Our Comprehensive Hematologic Cancer Panel includes the RAS-pathway genes and allows for rapid diagnosis of JMML. This is illustrated by the case of a 19-month-old boy with splenomegaly and WBC of 50.7 million per microliter with high count of monocytes, an absolute monocytosis, and thrombocytopenia. Blasts in both the peripheral blood and bone marrow were <20%. A rapid FISH analysis was negative for a BCR–ABL1 translocation. The NGS panel was completed within 5 days of sample acquisition, and identified a missense mutation in PTPN11 (c.181G>dT, p.Asp61Tyr). The genomic information helped us make the diagnosis within one week which allowed physicians to construct appropriate therapeutic strategies in a timely manner. Sanger sequencing on cultured and direct skin biopsies did not detect the variant, confirming the somatic origin.

The ability to detect a large variety of mutations allows the potential for tracking disease burden and relapse through molecular assays. MRD detection can be used to assess therapeutic response and is invaluable for patient management (14, 48–50). Historically, MRD tracking is done by using flow cytometry or by RT-qPCR assays to detect specific aberrations such as BCR–ABL1 fusion (48). In CML, an International Scale has been established to allow standardization and comparison of results from RT-qPCR BCR–ABL1 assays from different laboratories, and validated clinical endpoints have been established (51, 52). With the discovery of additional recurrent genetic mutations in hematological malignancies, new RT-qPCR assays have been developed to provide molecular tracking for MRD in a larger proportion of patients (53). This approach is particularly useful for patients undergoing targeted therapy.

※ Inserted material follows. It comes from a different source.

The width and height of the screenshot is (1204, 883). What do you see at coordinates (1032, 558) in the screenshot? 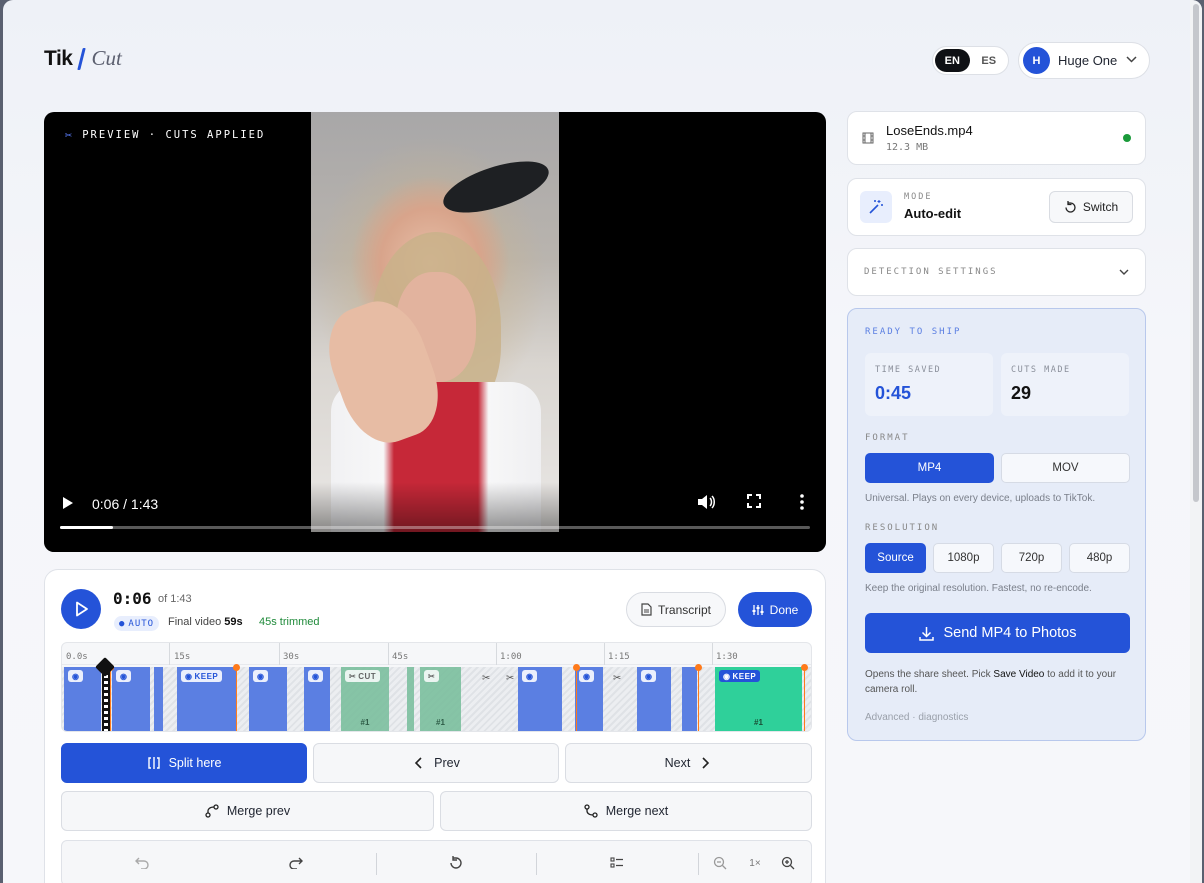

Genomic analysis on a diagnostic bone marrow from an 11-year-old boy with very high-risk ALL and induction failure showed a novel GOLGA5–JAK2 fusion, indicating a Ph-like B-ALL (Figure 2). Upon detection of the novel fusion, JAK inhibitor ruxolitinib was added to the therapy and a custom RT-qPCR assay was designed specifically for this patient to monitor the JAK2 fusion transcript levels during therapy. A nearly two-log reduction in the amount of JAK2 fusion transcripts was observed one month after the ruxolitinib treatment initiation, and the fusion transcripts were undetectable after 5 months of treatment. The patient was then enrolled in a clinical trial to receive CAR-T immunotherapy followed by matched sibling donor bone marrow transplant (BMT) and has been in remission ever since.